The Portable Suite

I made a mistake – I bought a USB thumb drive that has a measly 128MB. And right now, I’m straining at the filespace constraints. Life for a thumbdrive user just got a lot more exciting. And it is Open Source leading the steps on the dance floor.

Linux users are quite familiar with the concept of a “live” (you! get your mind out of the gutter; not you; you!) CD. ISOLINUX is a bootloader that helps Linux to boot from read-only media – CDs and DVDs. SYSLINUX does the same from a FAT (FAT32?) partition. I made an attempt (aborted because my motherboard couldn’t boot a USB device) to make a bootable USB Linux distro.

Windows users, on the other hand, have had a limited exposure to a “live” OS; the Win98SE rescue disk was the closest I’ve seen to a “create once – run anywhere” live Windows OS.

So, a couple of ingenious people have come up with the next-to-perfect solution. Portable applications. Self-sufficient versions of popular Open Source apps that fit on a (large enough, by my means) thumbdrive and can be run on any Windows OS that can autodetect a USB thumbdrive. In a word or two, Win XP or later.
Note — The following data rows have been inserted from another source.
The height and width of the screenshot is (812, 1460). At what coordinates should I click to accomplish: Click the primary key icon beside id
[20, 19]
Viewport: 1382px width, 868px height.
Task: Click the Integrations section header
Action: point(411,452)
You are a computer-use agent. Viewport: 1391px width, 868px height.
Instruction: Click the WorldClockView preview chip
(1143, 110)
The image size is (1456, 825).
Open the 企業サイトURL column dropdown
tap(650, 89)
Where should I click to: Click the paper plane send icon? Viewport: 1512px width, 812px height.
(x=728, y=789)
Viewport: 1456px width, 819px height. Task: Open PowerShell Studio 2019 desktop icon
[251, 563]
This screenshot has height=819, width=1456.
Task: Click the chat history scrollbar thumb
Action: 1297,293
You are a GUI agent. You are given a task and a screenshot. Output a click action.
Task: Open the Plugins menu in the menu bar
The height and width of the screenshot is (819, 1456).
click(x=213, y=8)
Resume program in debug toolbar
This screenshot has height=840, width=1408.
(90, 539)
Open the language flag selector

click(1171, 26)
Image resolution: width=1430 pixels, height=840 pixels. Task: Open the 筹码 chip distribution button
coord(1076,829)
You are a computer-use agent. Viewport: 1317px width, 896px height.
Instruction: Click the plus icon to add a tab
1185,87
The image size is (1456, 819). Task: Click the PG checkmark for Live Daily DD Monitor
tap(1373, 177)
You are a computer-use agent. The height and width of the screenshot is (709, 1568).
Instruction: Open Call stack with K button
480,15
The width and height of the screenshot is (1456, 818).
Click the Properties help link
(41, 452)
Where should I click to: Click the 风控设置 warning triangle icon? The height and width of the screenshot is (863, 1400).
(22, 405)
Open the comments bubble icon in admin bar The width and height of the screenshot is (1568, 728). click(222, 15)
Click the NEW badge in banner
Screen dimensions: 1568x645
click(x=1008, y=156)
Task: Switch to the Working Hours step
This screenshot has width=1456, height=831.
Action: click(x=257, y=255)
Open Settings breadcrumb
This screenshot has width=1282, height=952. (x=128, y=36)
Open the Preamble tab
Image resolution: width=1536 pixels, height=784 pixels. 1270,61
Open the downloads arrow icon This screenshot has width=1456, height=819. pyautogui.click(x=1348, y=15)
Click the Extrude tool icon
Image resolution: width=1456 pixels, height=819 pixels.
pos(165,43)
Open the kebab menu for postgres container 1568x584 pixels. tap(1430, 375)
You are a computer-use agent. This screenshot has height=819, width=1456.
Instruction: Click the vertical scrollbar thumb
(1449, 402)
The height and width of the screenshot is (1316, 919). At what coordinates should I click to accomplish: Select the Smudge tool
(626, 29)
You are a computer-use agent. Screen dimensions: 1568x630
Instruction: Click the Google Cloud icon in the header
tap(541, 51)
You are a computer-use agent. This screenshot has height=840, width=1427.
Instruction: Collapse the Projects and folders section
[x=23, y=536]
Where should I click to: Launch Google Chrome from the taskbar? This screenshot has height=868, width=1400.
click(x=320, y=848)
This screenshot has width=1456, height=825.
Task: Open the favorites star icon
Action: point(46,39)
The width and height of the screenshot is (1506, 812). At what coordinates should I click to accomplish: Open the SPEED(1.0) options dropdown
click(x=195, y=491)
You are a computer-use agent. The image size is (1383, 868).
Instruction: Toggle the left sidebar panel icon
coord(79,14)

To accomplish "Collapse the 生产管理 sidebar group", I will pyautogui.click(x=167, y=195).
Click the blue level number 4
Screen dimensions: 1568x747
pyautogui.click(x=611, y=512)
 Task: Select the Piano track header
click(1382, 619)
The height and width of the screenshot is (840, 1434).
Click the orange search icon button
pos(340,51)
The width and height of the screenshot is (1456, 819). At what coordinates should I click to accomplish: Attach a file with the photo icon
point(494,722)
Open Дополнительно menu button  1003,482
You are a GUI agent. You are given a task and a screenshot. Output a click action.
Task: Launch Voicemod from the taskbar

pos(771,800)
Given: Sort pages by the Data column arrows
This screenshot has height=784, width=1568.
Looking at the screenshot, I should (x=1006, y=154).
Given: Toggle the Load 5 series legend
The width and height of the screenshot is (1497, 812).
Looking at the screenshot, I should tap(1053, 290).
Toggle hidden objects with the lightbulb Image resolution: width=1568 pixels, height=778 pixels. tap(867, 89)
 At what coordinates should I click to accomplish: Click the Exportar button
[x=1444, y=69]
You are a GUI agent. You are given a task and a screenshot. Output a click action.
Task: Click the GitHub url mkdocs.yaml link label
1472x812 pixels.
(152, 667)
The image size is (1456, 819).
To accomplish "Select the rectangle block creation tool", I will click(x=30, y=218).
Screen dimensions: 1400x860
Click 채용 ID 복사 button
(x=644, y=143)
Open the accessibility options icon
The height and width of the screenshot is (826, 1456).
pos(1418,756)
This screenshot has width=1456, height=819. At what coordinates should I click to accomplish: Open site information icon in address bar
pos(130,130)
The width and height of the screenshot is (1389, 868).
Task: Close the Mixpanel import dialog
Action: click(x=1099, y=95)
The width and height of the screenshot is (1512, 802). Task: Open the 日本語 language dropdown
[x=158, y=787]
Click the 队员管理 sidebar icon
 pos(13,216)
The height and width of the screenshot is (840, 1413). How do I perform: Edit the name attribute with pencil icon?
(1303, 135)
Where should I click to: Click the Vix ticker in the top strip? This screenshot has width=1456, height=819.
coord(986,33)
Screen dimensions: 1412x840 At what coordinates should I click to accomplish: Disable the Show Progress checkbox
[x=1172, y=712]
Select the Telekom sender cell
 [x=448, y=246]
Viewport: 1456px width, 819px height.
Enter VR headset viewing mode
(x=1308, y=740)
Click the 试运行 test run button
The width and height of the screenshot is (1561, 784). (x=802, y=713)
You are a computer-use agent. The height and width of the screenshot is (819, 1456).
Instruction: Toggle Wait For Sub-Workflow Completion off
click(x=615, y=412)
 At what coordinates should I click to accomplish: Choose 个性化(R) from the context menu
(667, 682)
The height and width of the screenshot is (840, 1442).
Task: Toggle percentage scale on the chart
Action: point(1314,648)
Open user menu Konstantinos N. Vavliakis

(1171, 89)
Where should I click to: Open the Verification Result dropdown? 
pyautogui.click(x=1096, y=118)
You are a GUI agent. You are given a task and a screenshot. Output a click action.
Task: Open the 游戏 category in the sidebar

  • – Want to take advantage of the OpenDoc format, but worried your friend/college/workplace doesn’t have OpenOffice? Just get Portable
  • Portable Firefox and Portable Thunderbird – Need I say more? No longer shall you be constrained by the stupidity of the admin in your college/workplace or by your friend’s insistence on sticking to IE (I say, ask him to drop IE, also Outlook; or drop him).
  • WebserverOnStick Portable – The ultimate power app. It runs Apache/PHP/MySQL from your stick, um, I mean thumbdrive.
  • TiddlyWiki – Did I mention TiddlyWikiOnStick?

One important feature of these apps is they do not write any changes to your registry (specially services, in case of WOS). This is where XAMPP failed – it interfered with the Apache and MySQL services I had already installed – not a happy scenario at your workplace/college or if your friend is a newbie in these things.

Of course, by the time I get around to buying a large enough thumbdrive, the scenario would have evolved considerably!